How much of these costs are due to over-gov’t and the green agenda I also don’t know - maybe someone has some estimates. For example, Keystone was supposed to send light shale oil to Canada to mix with their tar sands heavy product to make it pipe-able back to the US to be refined. (Also the mix can be adjusted to better suit the refineries.)
If that is true ($90 oil) we are screwed.
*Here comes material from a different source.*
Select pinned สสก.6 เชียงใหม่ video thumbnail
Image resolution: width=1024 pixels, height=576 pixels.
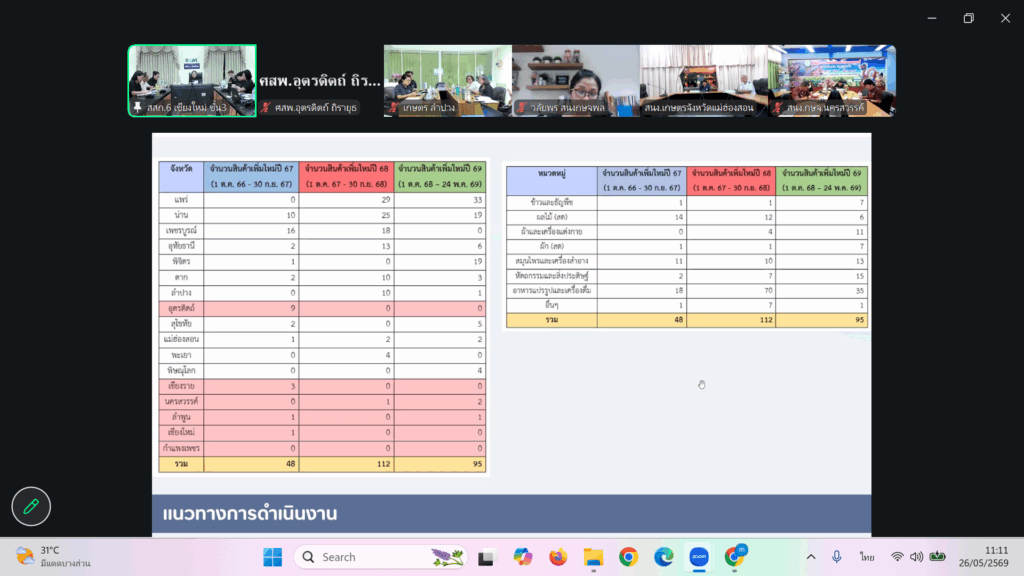(192, 81)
This economy* can’t take that for long.
*I don’t just mean the US economy, because a failed global economy hits us hard regardless of how isolationist some want us to be.
he sold all that to china already.
*****************
Why wouldn’t he?
That’s where the manufacturers are, they need energy to run their manufactories, and we need goods for our “woke office based” workforce to buy.
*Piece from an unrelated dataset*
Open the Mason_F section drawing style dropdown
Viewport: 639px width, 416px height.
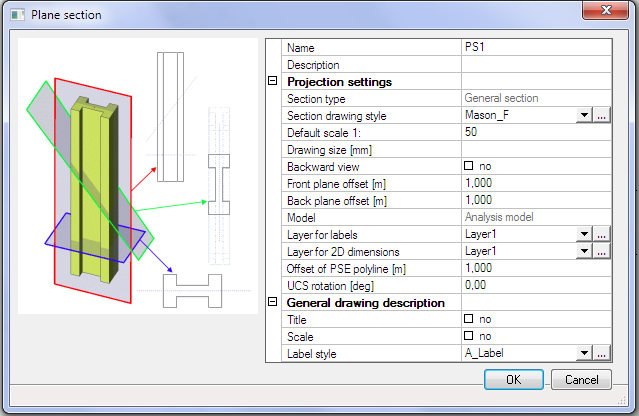click(x=584, y=116)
Also, as retirements grow over the next decade, global producers who provide the abundance for “Make Work International” are going say “later.”
Imagine a world where nobody participates in agricultural, manufacturing, or industry.
You say...that’ll never happen... Its bullshit.....plenty of people out there...that aren’t me to pick up the slack...Robots...AI.
Good luck.....I think we hit peak globalism 10-15 years ago & demographically the Globe is too old, to maintain the current inflated asset valuations.
That’s “operating”. That is, break even to keep pumping an existing well.
Wells deplete and dry up and must be re-drilled.
The needed price to replace wells is much more like $90, although the Permian Basin is lower.
Yes, I’ve seen graphics showing costs new and “operating” for various areas / regions.
I suppose we’d better concentrate on and open up more of the lower cost areas (offshore for some?). If the economy was roaring, and the US not going so heavily into debt, $90 oil might be sustainable. As it is, it’s gonna clonk this economy.
The lowest, by far, is the Permian Basin/Delaware Basin (so Midland and the 10 or so counties around it and the easternmost 3-4 counties in NM).
The only part that could be “opened” is NM, which is effectively shut down by Biden. TX has essentially no federal lands (due to being its own country). NM is largely federal.
On top of that, the NM state government is very hostile to employers, such that the cost of business is excessive.
It’s the same geology, but you hit the NM state line and almost everything abruptly stops and everyone becomes poor.